A lot of reputations are on the line, beginning with that of Donald Trump. Will he demand of his administration that it faithfully execute the law, without fear or favor.
Then there’s Jeff Sessions. Our attorney general will have to determine if the Trump DOJ has the stomach to investigate the Obama DOJ. Sessions has a chance to end this affair with a reputation as a true champion of law and order. Then again, he may cement his image as a chivalrous knight of old, merciless to peasants who cross borders and deal drugs, but always ready to give his social and political peers the benefit of the doubt.
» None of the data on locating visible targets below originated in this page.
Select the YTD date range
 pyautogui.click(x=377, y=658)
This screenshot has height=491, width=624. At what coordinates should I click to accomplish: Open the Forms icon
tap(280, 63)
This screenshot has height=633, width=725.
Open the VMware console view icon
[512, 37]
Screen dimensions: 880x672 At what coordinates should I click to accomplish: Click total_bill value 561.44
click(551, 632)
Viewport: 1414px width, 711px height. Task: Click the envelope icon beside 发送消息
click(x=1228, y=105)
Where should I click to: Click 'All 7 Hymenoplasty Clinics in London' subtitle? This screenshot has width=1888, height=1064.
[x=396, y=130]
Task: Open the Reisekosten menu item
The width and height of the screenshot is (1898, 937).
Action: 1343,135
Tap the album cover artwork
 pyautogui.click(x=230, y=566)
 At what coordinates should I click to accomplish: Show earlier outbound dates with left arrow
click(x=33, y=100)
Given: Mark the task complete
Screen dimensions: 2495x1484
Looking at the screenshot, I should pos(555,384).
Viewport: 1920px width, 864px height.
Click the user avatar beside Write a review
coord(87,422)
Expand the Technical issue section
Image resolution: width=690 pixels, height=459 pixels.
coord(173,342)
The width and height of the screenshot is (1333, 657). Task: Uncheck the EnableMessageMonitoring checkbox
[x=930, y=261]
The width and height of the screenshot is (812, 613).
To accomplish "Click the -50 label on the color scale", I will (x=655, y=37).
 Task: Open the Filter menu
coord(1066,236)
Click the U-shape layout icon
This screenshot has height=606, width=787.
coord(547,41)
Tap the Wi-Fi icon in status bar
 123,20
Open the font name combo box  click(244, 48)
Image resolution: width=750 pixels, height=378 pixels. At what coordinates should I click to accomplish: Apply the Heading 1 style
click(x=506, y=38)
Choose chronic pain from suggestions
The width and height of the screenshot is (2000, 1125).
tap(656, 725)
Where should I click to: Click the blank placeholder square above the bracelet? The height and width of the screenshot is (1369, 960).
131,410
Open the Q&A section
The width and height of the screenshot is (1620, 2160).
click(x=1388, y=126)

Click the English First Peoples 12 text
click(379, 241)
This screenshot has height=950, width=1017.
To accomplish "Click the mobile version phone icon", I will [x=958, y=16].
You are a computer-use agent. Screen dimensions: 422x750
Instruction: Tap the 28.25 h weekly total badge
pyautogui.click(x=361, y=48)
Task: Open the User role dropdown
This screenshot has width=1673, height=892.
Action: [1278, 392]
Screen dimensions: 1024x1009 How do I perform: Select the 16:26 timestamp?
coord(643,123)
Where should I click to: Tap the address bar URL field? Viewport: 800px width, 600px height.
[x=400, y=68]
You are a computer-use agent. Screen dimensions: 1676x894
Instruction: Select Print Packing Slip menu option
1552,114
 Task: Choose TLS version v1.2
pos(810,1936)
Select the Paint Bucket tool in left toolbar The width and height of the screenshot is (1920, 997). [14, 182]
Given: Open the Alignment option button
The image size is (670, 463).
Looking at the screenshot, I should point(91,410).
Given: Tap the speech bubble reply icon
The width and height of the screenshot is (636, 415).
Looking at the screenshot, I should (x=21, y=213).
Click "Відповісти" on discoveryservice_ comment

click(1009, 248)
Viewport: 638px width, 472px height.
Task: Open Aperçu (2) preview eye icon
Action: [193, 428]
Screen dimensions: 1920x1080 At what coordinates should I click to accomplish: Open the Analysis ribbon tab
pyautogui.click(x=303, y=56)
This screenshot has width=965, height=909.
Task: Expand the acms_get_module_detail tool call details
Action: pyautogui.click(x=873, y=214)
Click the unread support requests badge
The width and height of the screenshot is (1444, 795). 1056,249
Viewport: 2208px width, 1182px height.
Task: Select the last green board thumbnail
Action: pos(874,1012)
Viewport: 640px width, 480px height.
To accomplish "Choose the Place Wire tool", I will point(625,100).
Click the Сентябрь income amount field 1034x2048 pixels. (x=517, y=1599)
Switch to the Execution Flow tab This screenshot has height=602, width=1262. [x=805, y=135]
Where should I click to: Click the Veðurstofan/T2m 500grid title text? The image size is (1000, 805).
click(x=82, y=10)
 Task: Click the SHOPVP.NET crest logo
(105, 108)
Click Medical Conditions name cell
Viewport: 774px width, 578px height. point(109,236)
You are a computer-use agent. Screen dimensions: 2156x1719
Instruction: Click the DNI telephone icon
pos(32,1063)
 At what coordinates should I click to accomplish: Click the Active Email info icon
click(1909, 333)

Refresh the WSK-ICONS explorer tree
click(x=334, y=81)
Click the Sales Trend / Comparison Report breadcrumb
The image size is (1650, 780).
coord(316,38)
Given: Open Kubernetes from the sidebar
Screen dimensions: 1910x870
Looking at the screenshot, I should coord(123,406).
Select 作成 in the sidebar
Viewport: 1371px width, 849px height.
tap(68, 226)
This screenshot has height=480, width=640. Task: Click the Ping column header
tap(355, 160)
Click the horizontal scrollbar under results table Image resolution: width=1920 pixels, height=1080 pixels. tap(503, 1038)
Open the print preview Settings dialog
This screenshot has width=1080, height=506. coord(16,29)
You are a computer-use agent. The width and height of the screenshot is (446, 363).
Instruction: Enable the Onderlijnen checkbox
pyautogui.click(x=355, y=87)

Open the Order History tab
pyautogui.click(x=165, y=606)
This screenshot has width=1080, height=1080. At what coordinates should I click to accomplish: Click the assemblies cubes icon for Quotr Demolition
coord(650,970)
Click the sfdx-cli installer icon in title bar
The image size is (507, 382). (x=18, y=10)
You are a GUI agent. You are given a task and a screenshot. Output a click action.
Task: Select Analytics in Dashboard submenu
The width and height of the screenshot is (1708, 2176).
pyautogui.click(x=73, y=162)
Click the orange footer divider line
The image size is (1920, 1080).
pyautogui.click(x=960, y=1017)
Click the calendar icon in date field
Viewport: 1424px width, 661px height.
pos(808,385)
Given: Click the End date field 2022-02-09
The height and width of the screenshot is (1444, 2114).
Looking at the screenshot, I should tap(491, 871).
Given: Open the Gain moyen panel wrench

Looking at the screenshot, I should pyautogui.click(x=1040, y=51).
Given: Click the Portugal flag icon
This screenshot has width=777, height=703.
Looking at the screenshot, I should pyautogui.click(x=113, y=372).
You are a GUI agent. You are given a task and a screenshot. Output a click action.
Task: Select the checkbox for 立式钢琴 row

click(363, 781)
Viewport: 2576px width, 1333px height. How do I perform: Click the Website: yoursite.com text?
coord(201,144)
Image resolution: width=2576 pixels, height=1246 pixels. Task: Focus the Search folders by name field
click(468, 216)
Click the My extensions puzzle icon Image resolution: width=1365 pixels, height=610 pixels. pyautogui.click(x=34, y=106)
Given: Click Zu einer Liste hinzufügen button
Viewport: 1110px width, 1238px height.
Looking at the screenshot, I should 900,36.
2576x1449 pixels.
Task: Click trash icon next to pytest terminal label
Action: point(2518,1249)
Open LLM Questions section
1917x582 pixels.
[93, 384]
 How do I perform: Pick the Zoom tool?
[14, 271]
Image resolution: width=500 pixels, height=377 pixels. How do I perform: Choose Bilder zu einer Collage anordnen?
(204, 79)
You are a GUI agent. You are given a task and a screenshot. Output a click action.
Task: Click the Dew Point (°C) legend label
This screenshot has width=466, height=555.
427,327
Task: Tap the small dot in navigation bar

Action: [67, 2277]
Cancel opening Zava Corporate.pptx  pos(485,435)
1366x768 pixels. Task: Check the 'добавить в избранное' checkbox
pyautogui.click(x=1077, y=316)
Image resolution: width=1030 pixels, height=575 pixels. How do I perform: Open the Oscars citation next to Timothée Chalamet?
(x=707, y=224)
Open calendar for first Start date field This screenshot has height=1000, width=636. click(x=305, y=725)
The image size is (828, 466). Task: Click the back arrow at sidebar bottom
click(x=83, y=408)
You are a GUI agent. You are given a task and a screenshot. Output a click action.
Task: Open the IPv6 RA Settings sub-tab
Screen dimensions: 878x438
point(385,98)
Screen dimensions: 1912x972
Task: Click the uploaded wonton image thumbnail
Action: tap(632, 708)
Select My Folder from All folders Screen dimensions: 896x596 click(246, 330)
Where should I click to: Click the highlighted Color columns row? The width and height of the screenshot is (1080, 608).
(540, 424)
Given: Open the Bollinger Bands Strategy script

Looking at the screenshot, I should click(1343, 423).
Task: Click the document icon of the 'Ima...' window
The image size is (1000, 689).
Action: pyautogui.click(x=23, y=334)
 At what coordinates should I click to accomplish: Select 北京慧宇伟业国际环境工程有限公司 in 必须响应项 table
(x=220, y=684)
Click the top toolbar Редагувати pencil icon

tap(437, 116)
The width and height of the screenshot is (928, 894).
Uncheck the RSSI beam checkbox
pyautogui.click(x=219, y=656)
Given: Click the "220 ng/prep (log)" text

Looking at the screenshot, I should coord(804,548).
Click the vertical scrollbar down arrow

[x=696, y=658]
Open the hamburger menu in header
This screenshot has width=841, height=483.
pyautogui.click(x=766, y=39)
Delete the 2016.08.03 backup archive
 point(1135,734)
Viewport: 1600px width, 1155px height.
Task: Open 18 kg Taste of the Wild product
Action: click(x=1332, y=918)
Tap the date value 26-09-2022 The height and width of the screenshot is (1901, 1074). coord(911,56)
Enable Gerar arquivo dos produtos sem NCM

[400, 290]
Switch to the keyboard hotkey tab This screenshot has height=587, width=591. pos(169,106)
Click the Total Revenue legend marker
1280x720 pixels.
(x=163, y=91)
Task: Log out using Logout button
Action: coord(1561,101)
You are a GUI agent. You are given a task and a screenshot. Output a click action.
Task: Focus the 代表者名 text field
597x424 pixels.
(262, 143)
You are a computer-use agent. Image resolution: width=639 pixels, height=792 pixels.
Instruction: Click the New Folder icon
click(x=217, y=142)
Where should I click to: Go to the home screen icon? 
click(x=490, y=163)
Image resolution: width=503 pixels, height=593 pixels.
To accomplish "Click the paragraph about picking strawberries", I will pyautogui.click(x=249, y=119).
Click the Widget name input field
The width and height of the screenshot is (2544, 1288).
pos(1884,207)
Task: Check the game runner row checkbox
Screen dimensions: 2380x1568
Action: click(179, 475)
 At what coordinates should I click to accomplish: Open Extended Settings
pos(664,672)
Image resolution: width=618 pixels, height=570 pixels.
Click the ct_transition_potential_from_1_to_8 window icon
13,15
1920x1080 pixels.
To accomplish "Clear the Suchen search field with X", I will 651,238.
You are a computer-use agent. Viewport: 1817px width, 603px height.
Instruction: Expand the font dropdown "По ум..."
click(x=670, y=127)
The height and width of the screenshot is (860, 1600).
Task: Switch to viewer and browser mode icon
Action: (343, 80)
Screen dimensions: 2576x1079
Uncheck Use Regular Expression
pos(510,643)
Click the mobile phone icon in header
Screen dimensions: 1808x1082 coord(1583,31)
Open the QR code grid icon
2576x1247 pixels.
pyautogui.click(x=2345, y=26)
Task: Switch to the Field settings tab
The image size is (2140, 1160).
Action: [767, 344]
Congress’ reputation is on the line, too. Paul Ryan, Mitch McConnell and the rest of the GOP will have a lot to answer for if they fail to demand answers to hard questions. This isn’t a game of pin-the-tail-on-the-Trump anymore. The implications of the Clinton/Rosatom story can’t be overstated, and Congress must lead the charge in determining whether Andrew McCabe, Rod Rosenstein, and Robert Mueller should now have any role in an investigation dealing with Russian influence, and more importantly, whether they should have any role in government at all.
And finally, there’s the media. The New York Times recently announced an ad campaign with the slogan: "the truth is more important than ever." It’s time to prove it. If Russian collusion was a problem yesterday – and the media has breathlessly told us this for ten months – then Russian collusion is a problem today, and the Clinton story should get all the attention the Trump story received and then some, especially seeing as how there’s actual evidence in the Clinton story. It’s probably too much to hope that the media will flip on the Democrats and report the truth, but if justice runs its course while the media pretends there’s nothing to see here, folks, then whatever shred of credibility the press has remaining will be gone.
The early returns aren’t promising. The relentlessly tweeting Trump hasn’t mentioned the story as of this writing. Jeff Sessions, in Capitol Hill testimony on Wednesday, offered only a cryptic statement that he would “review” Charles Grassley’s request that he look into the Clinton matter. (The ever-disappointing Sessions also suggested that Rod Rosenstein might be in charge of reviewing the propriety of an investigation that was led by Rod Rosenstein). On the bright side, Grassley’s committee has opened an inquiry into the matter, but then again, it’s hard to imagine a satisfying outcome to a story that begins with “Grassley’s committee has opened an inquiry…” As for the non-Hannity media, the Clinton story was met with stony silence (no denials, just silence). The big story Wednesday was not $145 million in bribes to the Clintons, but rather a controversy about whether Trump said something inappropriate or awkward to the wife of a soldier killed in battle during a phone call in which Trump offered his condolences.
If we are to remain a country of laws and not of men, the people we’ve chosen to uphold our institutions are going to have to do better than this. It’s one thing if our system of justice and our national security have been put up for sale; it’s quite another if the politicians and bureaucrats who did it face no consequences.
How corrupt are American institutions? We’ll know very soon.